The views of a marketing deviant.

Monday, October 27, 2008

Too Close To The Edit?


In what I think they said was Phil Spector's first television interview for forty years, the "genius that other geniuses come to" described The Beach Boys' Good Vibrations as an "edit song".

Since he contrasted this with his own composition "Be My Baby" (which Brian Wilson calls the greatest song ever written), I took him to mean that an "edit song" was one that couldn't be faithfully reproduced live and was therefore inferior at some emotional and perhaps musical level. It's an interesting thought.

Perhaps that is what the repulsion of the uncanny valley is about - if something is refined or edited too much, the authenticity is lost and we sense the manufacture involved. This doesn't mean we have to get it right first time, but I wonder if it means we have to know when to stop refining and move to a whole new model/service. Incremental improvements are fine, but eventually they get tiresome. It's easier to be remarkable if you do something completely new.

5 Comments:

Blogger Mark McGuinness said...

That was a riveting interview. I had a different take on what he meant by 'edit song' although I'm not musician so your guess is at least as good as mine.

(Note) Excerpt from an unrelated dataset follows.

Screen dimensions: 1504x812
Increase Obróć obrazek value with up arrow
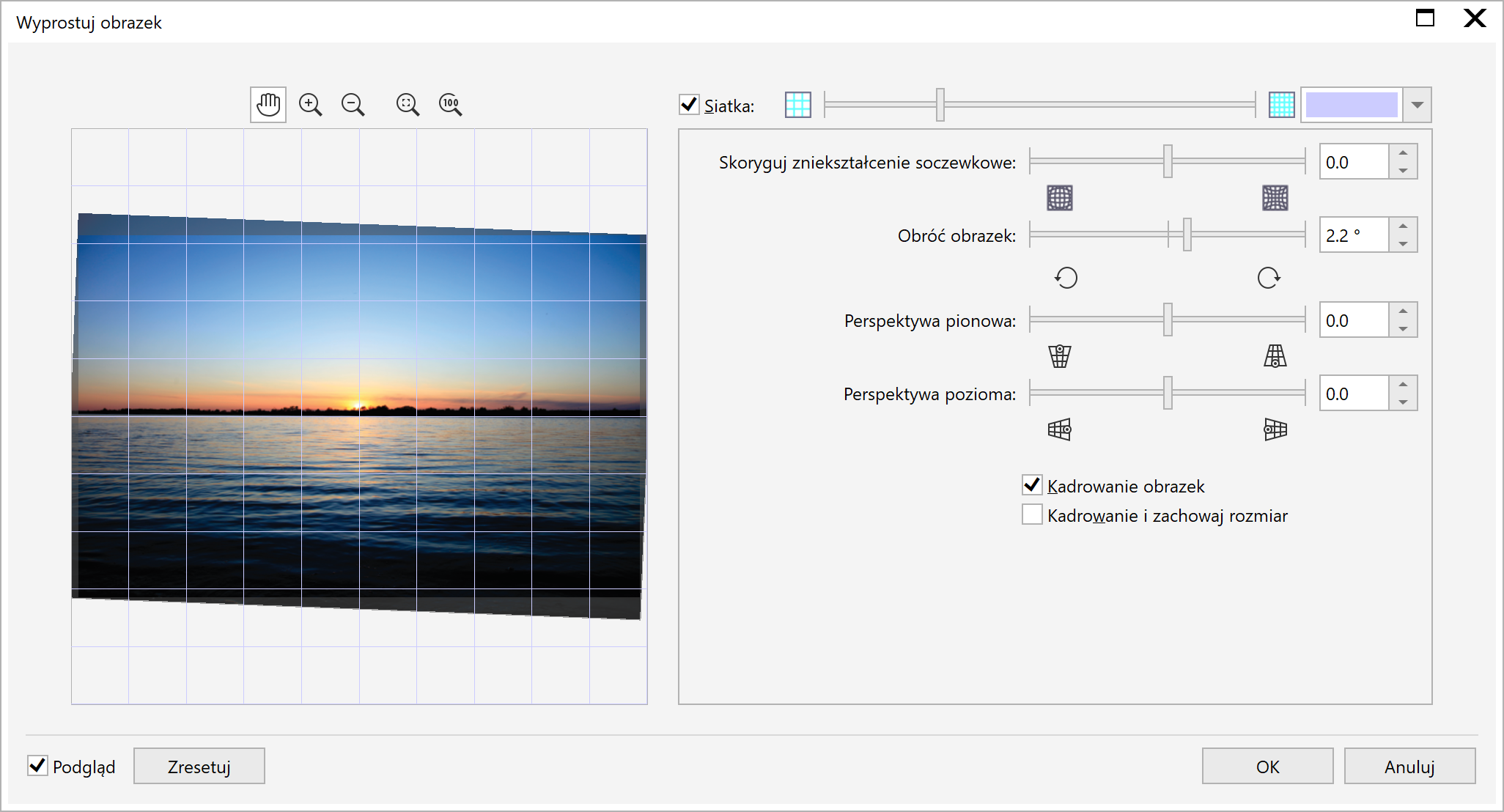coord(1403,226)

I took 'edit song' to mean a song in which the editing (and therefore the editor/producer) is critical to helping the song find its final form. My impression was that Spector was bigging up his contribution to the record, implying that Wilson was pretty good songwriter but it took producer of genius to turn his music into the real deal. I didn't pick up any suggestion of inauthenticity.

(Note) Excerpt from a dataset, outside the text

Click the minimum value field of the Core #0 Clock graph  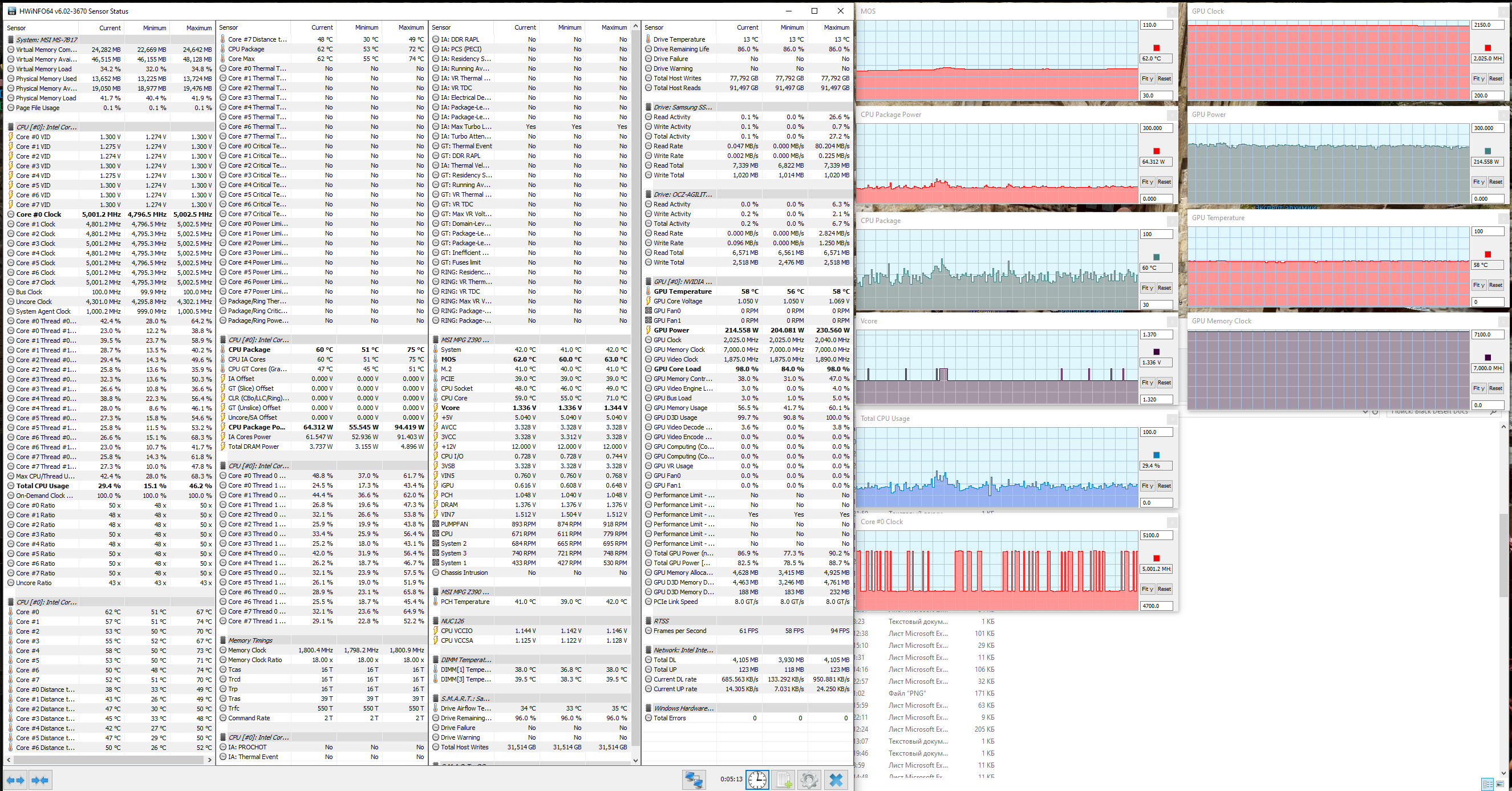click(x=1156, y=606)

In the same way, I'd call The Wasteland an 'edit poem'. TS Eliot's original draft was brilliant but rambling, and included some pretty average material. It took Ezra Pound's critical eye to sort out the wheat from the chaff and edit the poem down to its published form, an acknowledged masterpiece. That's why Eliot dedicated the poem to Pound as 'il miglior fabbro' (the better craftsman).

Pound was barking mad as well.

1:42 AM, October 29, 2008  
Blogger john dodds said...

Hi Mark

Yes, I like that interpretation too and agree totally. My interpretation was influenced (maybe wrongly) by Spector's follow-up statement that Psycho was an edit-movie which needed the edits to make it work, whereas Rebecca was a great story. That seemed to me to suggest that it was better to get the story right than to rely on edits, but maybe I was trying to rationalise the thoughts of a rather odd mind.

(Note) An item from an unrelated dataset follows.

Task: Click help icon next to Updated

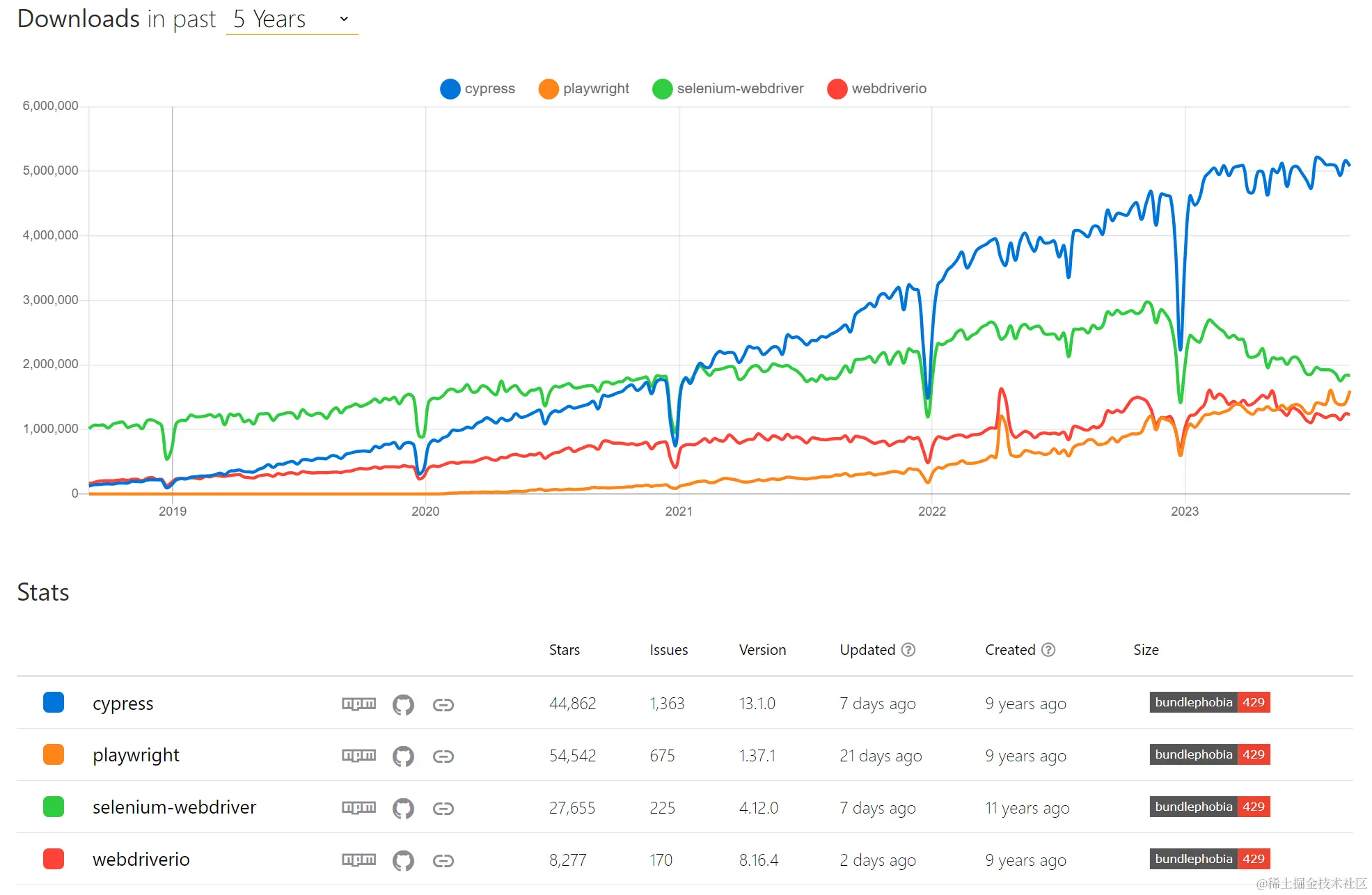Action: 908,650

2:23 AM, October 29, 2008  
Blogger john dodds said...

And, of course, since Wilson was his own producer this would mean that Spector was saying he was a better producer - so that would fit.

3:23 AM, October 29, 2008  
Blogger lauren said...

oh but doddsy, don't you know that we're in post-modernity now, which means that nothing is completely original. which means that nothing is completely remarkable.

6:25 AM, October 29, 2008  
Anonymous Anonymous said...

This is an incredibly useful concept, Mr. Dodds. I have always wondered why it's so much easier to sell a whole new thing to a big company than a cheap little enhancement that obviates the need for a whole new thing. Not everyone is Phil Spector -- they'd rather be responsible for the good story than the edit thing. Thanks again. v. helpful insight.